Entropy

As describe earlier, the entropy is computed using the formula \[E=-\sum_{i,j=1}^{n}x_{j}p_{ij}log_{2}\left(p_{ij}\right),\] or, equivalently, by \[E=-\sum_{j=1}^{n}x_{j}\left(\sum_{i=1}^{n}p_{ij}log_{2}\left(p_{ij}\right)\right)=\sum_{j=1}^{n}q_{j}x_{j},\] where \[q_{j}=-\sum_{i=1}^{n}p_{ij}log_{2}\left(p_{ij}\right).\]

For each \(j\epsilon\left\{ 1,\ldots,n\right\} \), the value o \(q_{j}\) depends on the number of links included in the page \(j\). If this web page \(j\) includes \(s_{j}\) links, where \(s_{j}\neq0\), then there will be \(s_{j}\) different possible values for the probabilities \(p_{ij}\), described by \(\frac{1-p}{n}+\frac{p}{s_{j}}\), and more \(\left(n-s_{j}\right)\) possible values given by \(\frac{1-p}{n}\). Hence \[\begin{array}{ccl} q_{j} & = & -s_{j}\left(\frac{1-p}{n}+\frac{p}{s_{j}}\right)log_{2}\left(\frac{1-p}{n}+\frac{p}{s_{j}}\right)-\left(n-s_{j}\right)\frac{1-p}{n}log_{2}\frac{1-p}{n}=\\ & = & -p\left(\frac{s_{j}\left(1-p\right)}{np}+1\right)log_{2}\left(1+\frac{np}{s_{j}\left(1-p\right)}\right)-log_{2}\frac{1-p}{n}=\\ & = & pf\left(\frac{1-p}{np}s_{j}\right)-log_{2}\frac{1-p}{n}, \end{array}\] where \(f(x)=-\left(x+1\right)log_{2}\left(1+\frac{1}{x}\right)\), for \(x>0\). This function \(f\) is strictly increasing, so the larger the number of links, \(s_{j}\), the larger the value of \(q_{j}\). Hence, the largest possible value for \(q_{j}\) is \[Q=-n.\frac{1}{n}log_{2}\frac{1}{n}=log_{2}n,\] reached only when the web page includes links pointing towards each one of the existing pages \(\left(s_{j}=n\right)\), or when it includes no links at all \(\left(s_{j}=0\right)\). For both cases, we easily compute that \(p_{ij}=\frac{1}{n}\) for every \(i\epsilon\left\{ 1,\ldots,n\right\} \).

As what concerns the least possible value for \(q_{j}\), the argument above, implies that it is reached when each page includes exactly one link \(\left(s_{j}=1\right)\). It follows that the \(p_{ij}\) values are all equal to \(\frac{1-p}{n}\), except one, given by \(\frac{1-p}{n}+p\). Hence the lowest value for \(q_{j}\) is \[\begin{array}{ccl} q_{j} & = & -\left(\frac{1-p}{n}+p\right)log_{2}\left(\frac{1-p}{n}+p\right)-\left(n-1\right).\frac{1-p}{n}log_{2}\frac{1-p}{n}=\\ & = & -p\left(\frac{1-p}{np}+1\right)log_{2}\left(1+\frac{np}{1-p}\right)-log_{2}\frac{1-p}{n}. \end{array}\]

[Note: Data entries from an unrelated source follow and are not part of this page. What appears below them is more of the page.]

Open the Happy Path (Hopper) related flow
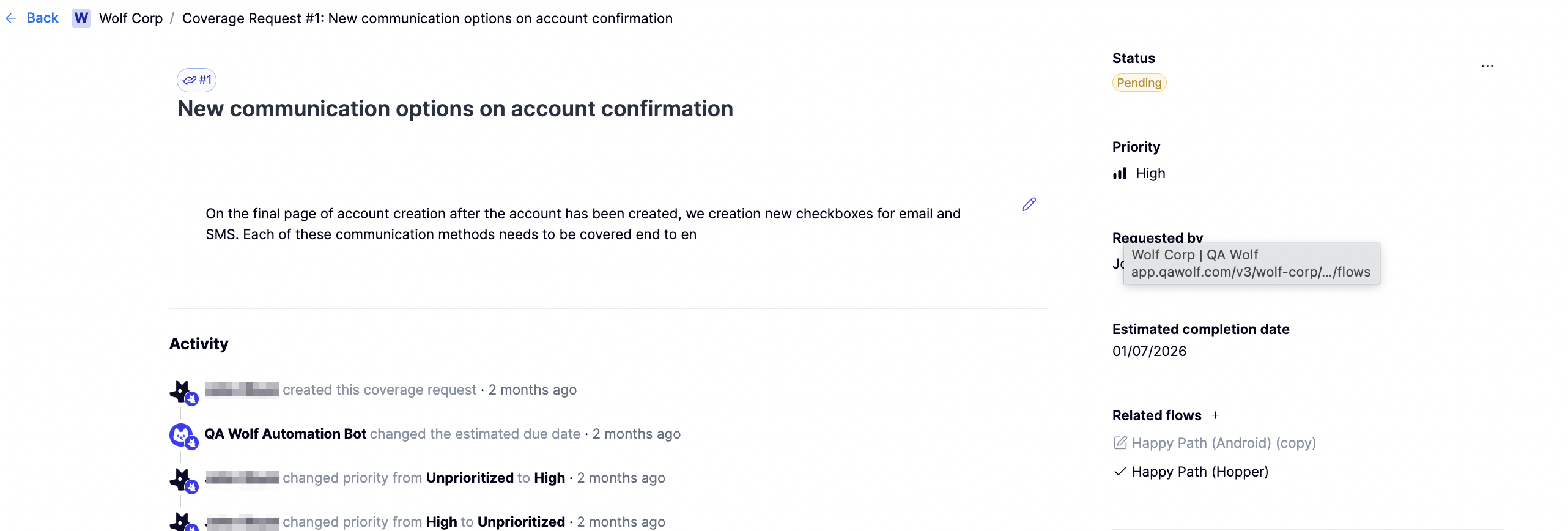Viewport: 1568px width, 531px height. click(1200, 472)
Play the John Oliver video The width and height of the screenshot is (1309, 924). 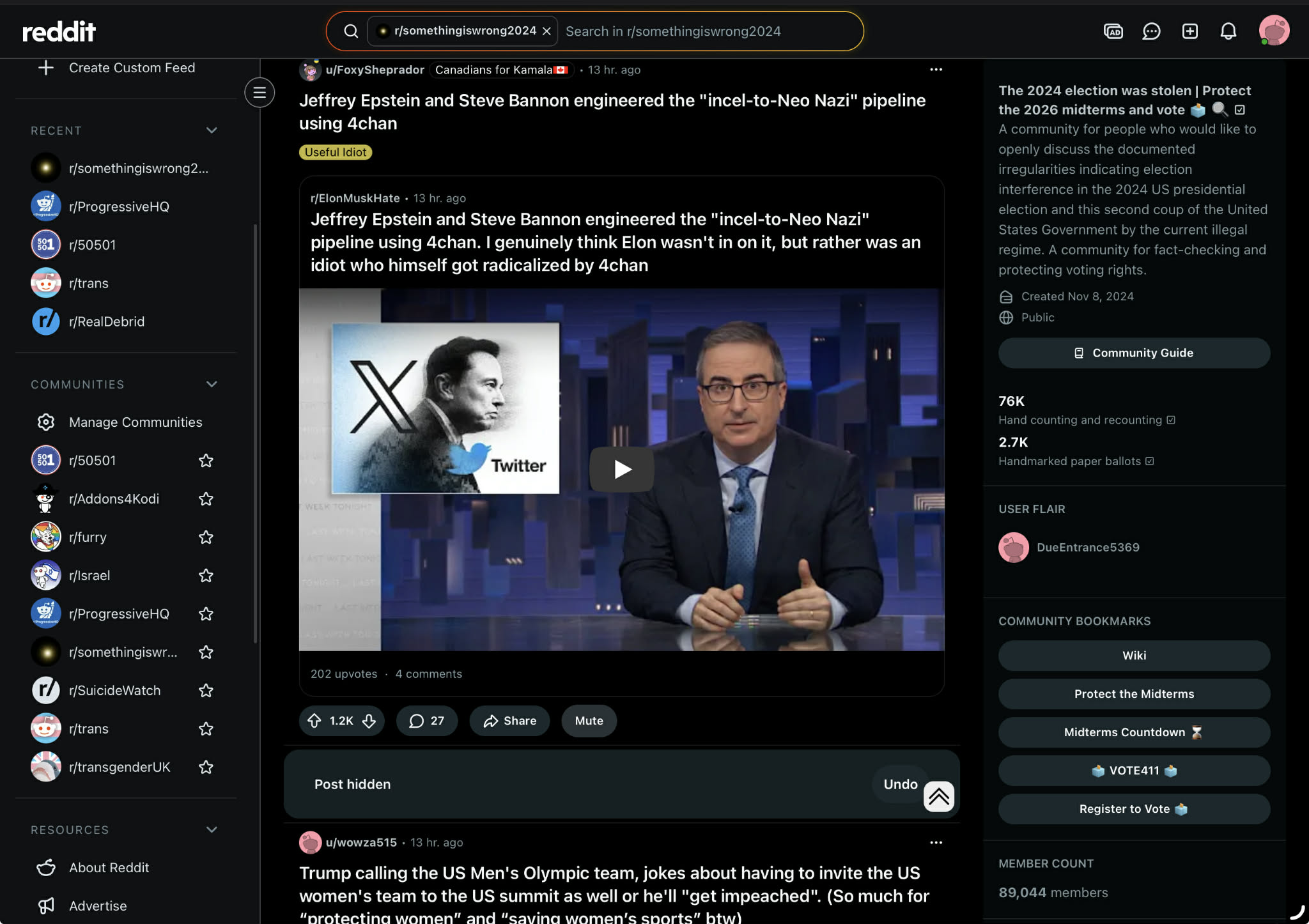[x=621, y=470]
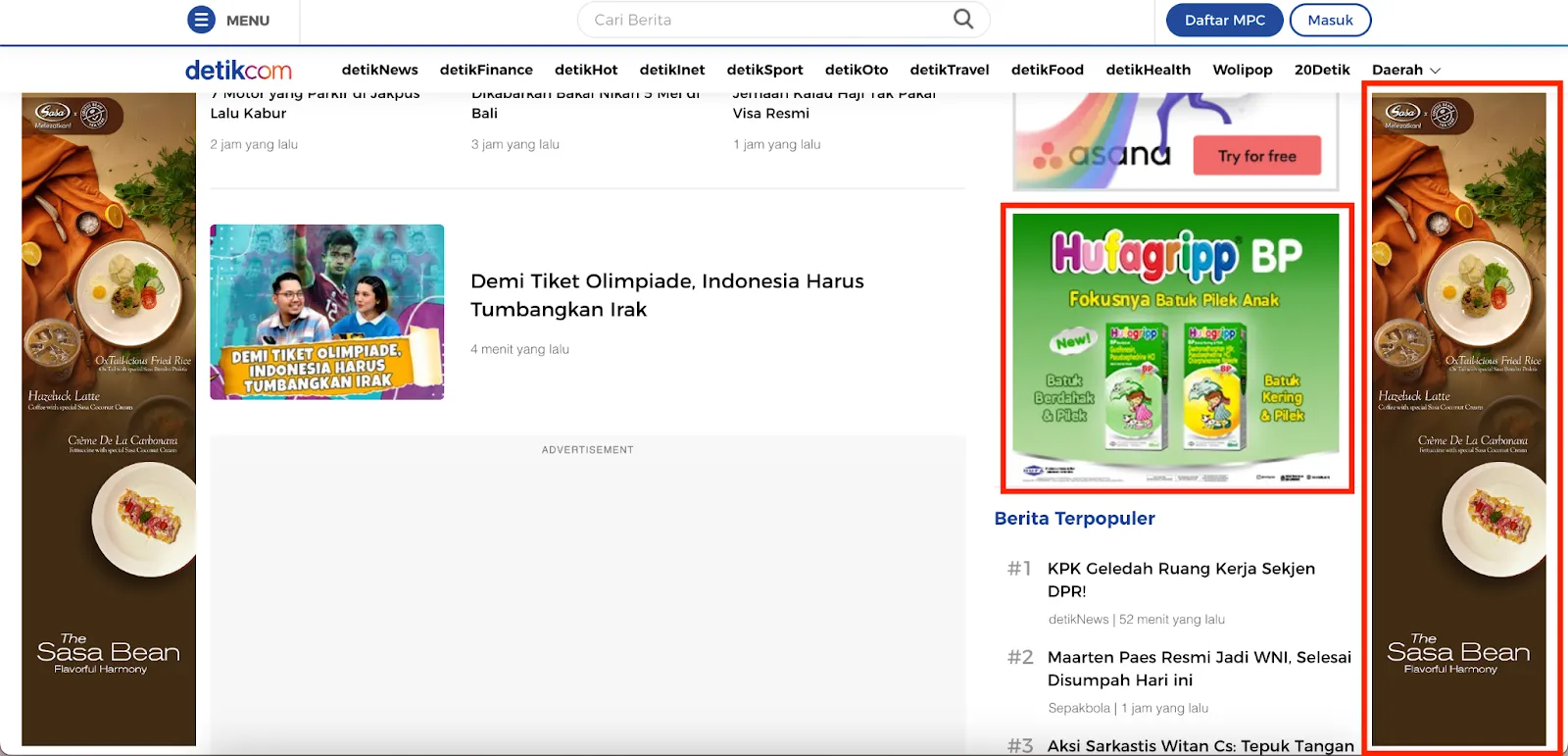
Task: Open the detikOto navigation item
Action: pyautogui.click(x=857, y=70)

Remark that the highest and least values for the coefficients \(q_{j}\), \(Q\) and \(q\) do not depend on the particular web page, that is, for every \(j\epsilon\left\{ 1,\ldots,n\right\}\), we have that \(q\leq q_{j}\leq Q\). It, thus follows that \[\sum_{j=1}^{n}qx_{j}\leq\sum_{j=1}^{n}q_{j}x_{j}\leq\sum_{j=1}^{n}Qx_{j}.\]

Moreover, we have that \[\sum_{j=1}^{n}qx_{j}=q\sum_{j=1}^{n}x_{j}=q.1=q\] and \[\sum_{j=1}^{n}Qx_{j}=Q\sum_{j=1}^{n}x_{j}=Q.1=Q.\]

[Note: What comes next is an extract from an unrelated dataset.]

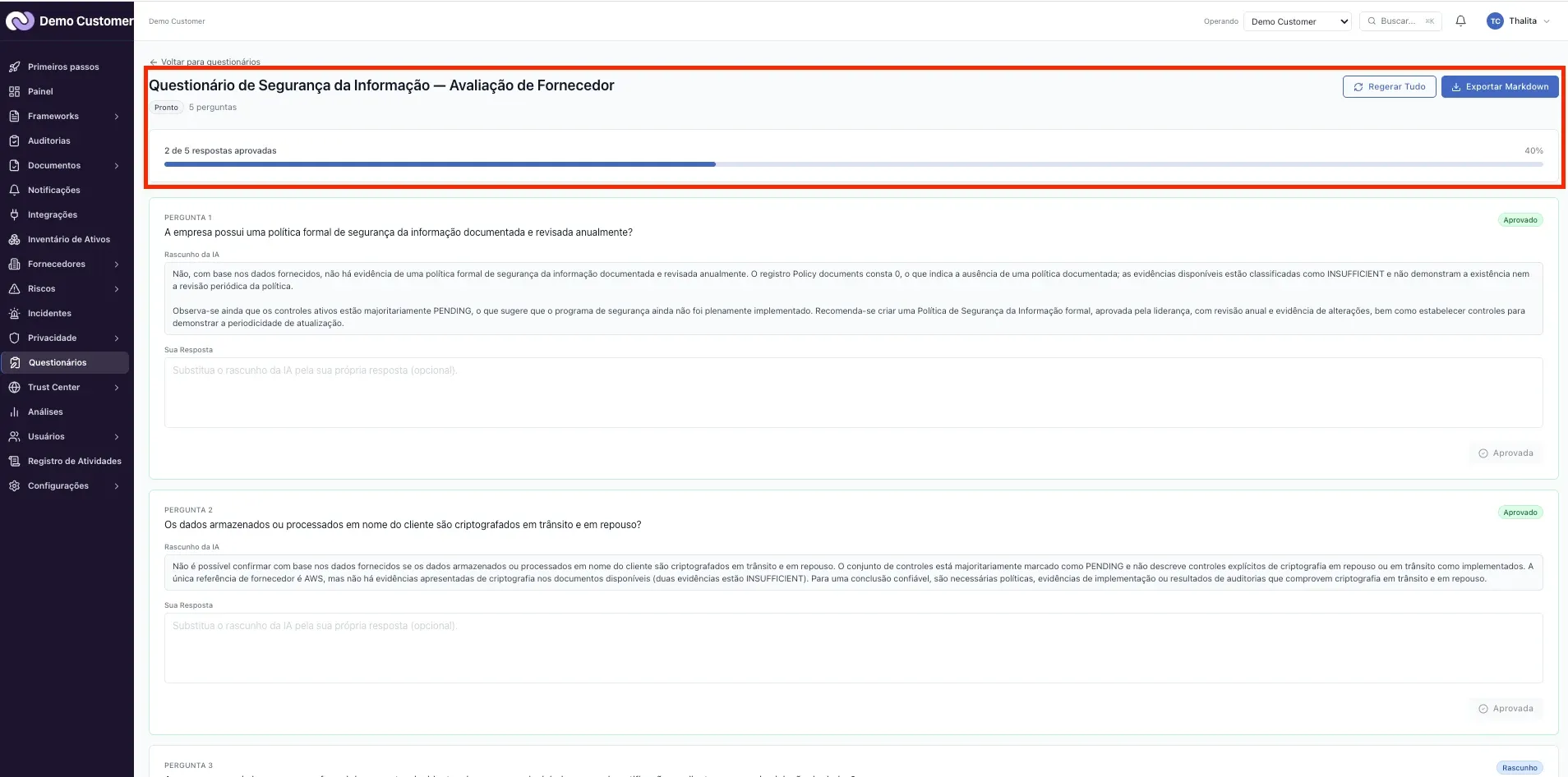Open Integrações plug icon in sidebar

(x=14, y=214)
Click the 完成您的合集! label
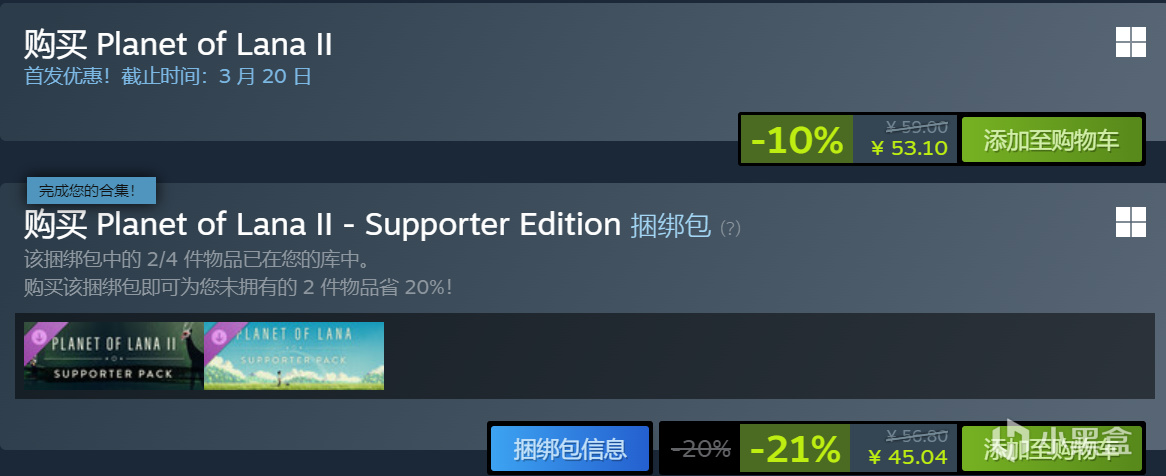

Hence, we derive the conclusion: \[q\leq E\leq Q\]

We have proved that \(q\) is the lowest possible value for system's entropy, reached when each page includes exactly one link, while \(Q\) is the largest possible value, attained when every page includes either every link or no link at all. The first situation, each page including exactly one link, corresponds to last uncertainty possible for the surfing path the user will follow. Indeed, as at each step there is exactly one choice with a higher probability of being chosen, the sequence of visited pages is the most predicable possible. The later case corresponds to highest uncertainty possible for the description of the sequence of visited pages, as in this case the following page to be visited is completely random.

Remarks:

- It is not always true that th entropy increases with the number of links included in a web page, as this mar decrease the PageRank values of pages that include a larger number of links.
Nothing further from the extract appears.